[Collected data]
________________
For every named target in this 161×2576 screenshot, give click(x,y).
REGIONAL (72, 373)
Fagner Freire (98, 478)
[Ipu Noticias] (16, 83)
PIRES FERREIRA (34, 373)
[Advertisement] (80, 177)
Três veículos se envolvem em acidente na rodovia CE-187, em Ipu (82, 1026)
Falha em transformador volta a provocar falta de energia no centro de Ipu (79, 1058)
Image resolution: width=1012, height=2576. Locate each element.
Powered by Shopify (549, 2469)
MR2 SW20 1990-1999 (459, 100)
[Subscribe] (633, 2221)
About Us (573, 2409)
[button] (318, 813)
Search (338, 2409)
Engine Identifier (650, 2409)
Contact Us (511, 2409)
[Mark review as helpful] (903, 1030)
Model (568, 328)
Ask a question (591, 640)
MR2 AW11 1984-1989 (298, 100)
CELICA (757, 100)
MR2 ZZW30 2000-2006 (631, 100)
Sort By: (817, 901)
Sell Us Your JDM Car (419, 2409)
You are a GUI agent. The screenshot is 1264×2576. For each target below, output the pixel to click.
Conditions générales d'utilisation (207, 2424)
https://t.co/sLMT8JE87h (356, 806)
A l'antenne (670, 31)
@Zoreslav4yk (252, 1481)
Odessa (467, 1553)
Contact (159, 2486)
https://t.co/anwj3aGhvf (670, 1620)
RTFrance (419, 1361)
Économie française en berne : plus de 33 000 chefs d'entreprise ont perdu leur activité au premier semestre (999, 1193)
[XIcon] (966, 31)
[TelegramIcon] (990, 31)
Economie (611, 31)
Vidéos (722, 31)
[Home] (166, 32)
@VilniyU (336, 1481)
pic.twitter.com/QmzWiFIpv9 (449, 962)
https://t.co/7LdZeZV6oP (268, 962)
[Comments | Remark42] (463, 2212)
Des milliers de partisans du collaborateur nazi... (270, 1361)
________________
Where the line containing "About Us (573, 2409)" appears in the data above, begin there and reproduce every line to the end exactly; include nothing else.

About Us (573, 2409)
[button] (318, 813)
Search (338, 2409)
Engine Identifier (650, 2409)
Contact Us (511, 2409)
[Mark review as helpful] (903, 1030)
Model (568, 328)
Ask a question (591, 640)
MR2 AW11 1984-1989 (298, 100)
CELICA (757, 100)
MR2 ZZW30 2000-2006 (631, 100)
Sort By: (817, 901)
Sell Us Your JDM Car (419, 2409)
You are a GUI agent. The screenshot is 1264×2576. For each target below, output the pixel to click.
Conditions générales d'utilisation (207, 2424)
https://t.co/sLMT8JE87h (356, 806)
A l'antenne (670, 31)
@Zoreslav4yk (252, 1481)
Odessa (467, 1553)
Contact (159, 2486)
https://t.co/anwj3aGhvf (670, 1620)
RTFrance (419, 1361)
Économie française en berne : plus de 33 000 chefs d'entreprise ont perdu leur activité au premier semestre (999, 1193)
[XIcon] (966, 31)
[TelegramIcon] (990, 31)
Economie (611, 31)
Vidéos (722, 31)
[Home] (166, 32)
@VilniyU (336, 1481)
pic.twitter.com/QmzWiFIpv9 (449, 962)
https://t.co/7LdZeZV6oP (268, 962)
[Comments | Remark42] (463, 2212)
Des milliers de partisans du collaborateur nazi... (270, 1361)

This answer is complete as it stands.